Please copy the records below word for word, starting with the line that contains "The width and height of the screenshot is (1397, 868)." and going on through the line that contains "(x=183, y=18)", with both of those lines included.

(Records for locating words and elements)
—————
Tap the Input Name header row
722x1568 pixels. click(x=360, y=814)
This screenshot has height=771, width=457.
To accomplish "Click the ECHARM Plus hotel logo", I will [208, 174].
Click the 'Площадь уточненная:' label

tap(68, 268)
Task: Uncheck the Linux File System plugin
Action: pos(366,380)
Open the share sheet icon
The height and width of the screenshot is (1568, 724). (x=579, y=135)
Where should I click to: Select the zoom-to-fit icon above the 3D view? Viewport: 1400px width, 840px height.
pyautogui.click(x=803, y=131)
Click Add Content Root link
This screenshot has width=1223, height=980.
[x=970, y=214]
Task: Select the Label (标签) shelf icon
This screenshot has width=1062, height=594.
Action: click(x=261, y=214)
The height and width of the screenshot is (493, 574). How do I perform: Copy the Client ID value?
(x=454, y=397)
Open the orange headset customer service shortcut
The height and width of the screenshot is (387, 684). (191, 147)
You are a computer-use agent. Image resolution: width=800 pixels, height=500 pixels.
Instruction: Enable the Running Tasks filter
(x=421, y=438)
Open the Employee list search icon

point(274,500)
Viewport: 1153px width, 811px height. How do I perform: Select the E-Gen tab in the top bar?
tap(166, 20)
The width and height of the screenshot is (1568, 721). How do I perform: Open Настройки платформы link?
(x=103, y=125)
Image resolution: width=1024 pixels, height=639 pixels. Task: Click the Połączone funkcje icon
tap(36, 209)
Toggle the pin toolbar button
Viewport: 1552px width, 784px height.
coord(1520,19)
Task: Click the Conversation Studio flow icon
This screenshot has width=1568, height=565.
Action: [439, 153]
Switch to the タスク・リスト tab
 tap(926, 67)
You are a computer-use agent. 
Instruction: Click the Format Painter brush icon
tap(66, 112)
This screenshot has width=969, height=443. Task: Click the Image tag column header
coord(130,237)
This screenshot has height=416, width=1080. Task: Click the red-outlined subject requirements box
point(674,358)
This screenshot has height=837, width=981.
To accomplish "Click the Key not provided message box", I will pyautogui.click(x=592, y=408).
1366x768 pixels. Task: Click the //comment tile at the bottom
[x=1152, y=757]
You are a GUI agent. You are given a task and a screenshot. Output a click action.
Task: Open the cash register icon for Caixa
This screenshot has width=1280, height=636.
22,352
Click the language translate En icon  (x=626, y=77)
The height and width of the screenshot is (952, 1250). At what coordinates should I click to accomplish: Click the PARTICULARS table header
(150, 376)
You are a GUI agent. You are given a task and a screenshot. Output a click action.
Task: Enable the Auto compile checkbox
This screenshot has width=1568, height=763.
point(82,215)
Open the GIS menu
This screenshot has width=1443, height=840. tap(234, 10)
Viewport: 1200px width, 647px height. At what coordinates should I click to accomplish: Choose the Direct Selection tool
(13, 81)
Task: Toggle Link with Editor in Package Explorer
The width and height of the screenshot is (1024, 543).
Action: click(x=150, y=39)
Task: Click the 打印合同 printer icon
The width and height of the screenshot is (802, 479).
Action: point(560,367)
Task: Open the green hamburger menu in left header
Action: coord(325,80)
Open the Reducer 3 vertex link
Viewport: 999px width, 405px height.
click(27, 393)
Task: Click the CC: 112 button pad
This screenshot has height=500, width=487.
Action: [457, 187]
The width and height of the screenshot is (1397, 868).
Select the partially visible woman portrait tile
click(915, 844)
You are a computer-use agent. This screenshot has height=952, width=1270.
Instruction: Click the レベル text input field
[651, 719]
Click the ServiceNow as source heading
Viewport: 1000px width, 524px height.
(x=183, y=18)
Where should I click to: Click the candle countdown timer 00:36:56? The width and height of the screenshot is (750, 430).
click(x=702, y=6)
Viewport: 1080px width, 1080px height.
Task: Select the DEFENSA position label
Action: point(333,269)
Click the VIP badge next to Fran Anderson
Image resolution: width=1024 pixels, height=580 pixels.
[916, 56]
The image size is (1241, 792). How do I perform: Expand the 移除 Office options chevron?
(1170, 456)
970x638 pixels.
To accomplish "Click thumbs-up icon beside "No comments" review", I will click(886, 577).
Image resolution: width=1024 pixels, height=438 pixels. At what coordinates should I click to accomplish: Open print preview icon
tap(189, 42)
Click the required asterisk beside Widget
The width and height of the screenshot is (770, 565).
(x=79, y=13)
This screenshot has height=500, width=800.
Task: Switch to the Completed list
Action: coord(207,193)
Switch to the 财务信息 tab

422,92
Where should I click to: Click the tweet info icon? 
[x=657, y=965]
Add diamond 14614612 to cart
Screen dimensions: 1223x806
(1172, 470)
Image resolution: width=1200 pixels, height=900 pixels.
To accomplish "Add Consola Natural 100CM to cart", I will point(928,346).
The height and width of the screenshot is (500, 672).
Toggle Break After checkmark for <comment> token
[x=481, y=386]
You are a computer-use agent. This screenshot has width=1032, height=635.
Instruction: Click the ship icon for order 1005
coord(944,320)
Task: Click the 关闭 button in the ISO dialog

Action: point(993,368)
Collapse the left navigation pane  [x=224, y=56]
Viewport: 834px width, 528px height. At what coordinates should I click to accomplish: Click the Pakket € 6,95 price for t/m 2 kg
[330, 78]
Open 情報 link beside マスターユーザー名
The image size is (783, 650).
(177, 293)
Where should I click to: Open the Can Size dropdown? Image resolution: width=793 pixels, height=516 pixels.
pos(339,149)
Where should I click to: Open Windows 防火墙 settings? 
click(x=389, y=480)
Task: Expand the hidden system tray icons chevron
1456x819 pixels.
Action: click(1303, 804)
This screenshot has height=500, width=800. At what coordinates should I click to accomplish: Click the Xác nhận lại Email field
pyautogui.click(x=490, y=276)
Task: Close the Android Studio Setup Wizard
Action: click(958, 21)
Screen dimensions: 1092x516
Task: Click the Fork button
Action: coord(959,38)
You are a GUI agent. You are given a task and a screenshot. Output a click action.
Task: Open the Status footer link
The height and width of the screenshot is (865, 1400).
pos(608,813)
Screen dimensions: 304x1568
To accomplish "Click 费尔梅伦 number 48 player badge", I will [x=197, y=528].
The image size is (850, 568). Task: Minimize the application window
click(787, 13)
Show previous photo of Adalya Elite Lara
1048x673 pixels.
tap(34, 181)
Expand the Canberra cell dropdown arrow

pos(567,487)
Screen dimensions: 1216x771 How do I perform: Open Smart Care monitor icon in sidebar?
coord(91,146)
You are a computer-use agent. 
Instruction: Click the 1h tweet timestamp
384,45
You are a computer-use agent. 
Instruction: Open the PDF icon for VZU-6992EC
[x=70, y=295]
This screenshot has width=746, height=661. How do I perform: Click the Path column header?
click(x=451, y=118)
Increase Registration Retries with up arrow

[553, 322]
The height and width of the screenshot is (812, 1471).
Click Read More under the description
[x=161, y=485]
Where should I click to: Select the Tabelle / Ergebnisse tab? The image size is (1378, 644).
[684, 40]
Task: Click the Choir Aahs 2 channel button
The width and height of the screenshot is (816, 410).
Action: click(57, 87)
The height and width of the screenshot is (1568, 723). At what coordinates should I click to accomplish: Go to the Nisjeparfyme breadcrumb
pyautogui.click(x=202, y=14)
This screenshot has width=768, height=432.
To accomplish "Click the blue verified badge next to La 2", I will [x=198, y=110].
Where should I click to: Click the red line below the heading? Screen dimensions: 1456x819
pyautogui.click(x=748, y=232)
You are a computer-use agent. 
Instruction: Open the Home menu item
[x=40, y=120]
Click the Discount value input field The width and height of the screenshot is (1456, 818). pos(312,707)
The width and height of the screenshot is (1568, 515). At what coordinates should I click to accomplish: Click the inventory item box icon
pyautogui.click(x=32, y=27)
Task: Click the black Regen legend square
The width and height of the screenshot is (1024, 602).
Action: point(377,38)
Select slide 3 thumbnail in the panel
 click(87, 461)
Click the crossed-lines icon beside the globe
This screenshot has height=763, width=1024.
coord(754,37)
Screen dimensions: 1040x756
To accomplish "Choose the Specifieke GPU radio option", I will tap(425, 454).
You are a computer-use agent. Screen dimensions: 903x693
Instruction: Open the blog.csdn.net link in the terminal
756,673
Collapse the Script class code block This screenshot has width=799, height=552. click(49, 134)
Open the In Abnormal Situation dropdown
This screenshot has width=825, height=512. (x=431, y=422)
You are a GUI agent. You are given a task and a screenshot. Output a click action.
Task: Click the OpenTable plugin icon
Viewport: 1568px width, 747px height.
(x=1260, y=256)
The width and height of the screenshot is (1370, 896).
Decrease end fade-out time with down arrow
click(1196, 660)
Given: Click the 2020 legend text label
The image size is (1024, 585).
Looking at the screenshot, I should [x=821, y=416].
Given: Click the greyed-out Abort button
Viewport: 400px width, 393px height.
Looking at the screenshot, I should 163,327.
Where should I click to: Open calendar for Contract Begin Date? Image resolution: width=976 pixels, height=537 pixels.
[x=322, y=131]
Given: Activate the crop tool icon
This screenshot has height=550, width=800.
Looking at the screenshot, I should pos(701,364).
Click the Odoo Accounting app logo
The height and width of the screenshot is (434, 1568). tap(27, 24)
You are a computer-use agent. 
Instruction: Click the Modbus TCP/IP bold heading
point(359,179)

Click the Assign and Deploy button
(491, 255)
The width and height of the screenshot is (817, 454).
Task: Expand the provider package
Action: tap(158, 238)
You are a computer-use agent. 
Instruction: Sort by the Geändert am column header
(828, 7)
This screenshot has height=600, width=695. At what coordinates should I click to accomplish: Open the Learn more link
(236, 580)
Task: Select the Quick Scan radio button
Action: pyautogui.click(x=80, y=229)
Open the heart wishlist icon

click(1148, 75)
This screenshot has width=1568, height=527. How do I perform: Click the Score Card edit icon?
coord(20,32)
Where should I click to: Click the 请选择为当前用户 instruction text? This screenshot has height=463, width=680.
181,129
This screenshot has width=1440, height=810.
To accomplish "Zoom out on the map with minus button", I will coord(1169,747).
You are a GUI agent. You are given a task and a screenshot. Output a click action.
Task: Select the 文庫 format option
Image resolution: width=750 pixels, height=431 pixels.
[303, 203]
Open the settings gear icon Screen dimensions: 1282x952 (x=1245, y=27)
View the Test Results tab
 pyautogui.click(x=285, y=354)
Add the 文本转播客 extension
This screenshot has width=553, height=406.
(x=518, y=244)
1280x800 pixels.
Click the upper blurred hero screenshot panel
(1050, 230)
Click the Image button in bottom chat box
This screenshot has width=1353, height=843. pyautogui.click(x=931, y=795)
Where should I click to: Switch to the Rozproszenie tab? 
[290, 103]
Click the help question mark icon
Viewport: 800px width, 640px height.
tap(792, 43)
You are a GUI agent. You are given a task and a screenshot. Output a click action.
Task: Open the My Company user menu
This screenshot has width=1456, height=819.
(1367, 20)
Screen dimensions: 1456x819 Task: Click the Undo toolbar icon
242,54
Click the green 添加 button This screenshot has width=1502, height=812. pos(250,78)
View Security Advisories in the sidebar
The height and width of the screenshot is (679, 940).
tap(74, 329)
—————
■ EXPECTED OUTPUT:
The width and height of the screenshot is (1397, 868).
Select the partially visible woman portrait tile
click(915, 844)
You are a computer-use agent. This screenshot has height=952, width=1270.
Instruction: Click the レベル text input field
[651, 719]
Click the ServiceNow as source heading
Viewport: 1000px width, 524px height.
(x=183, y=18)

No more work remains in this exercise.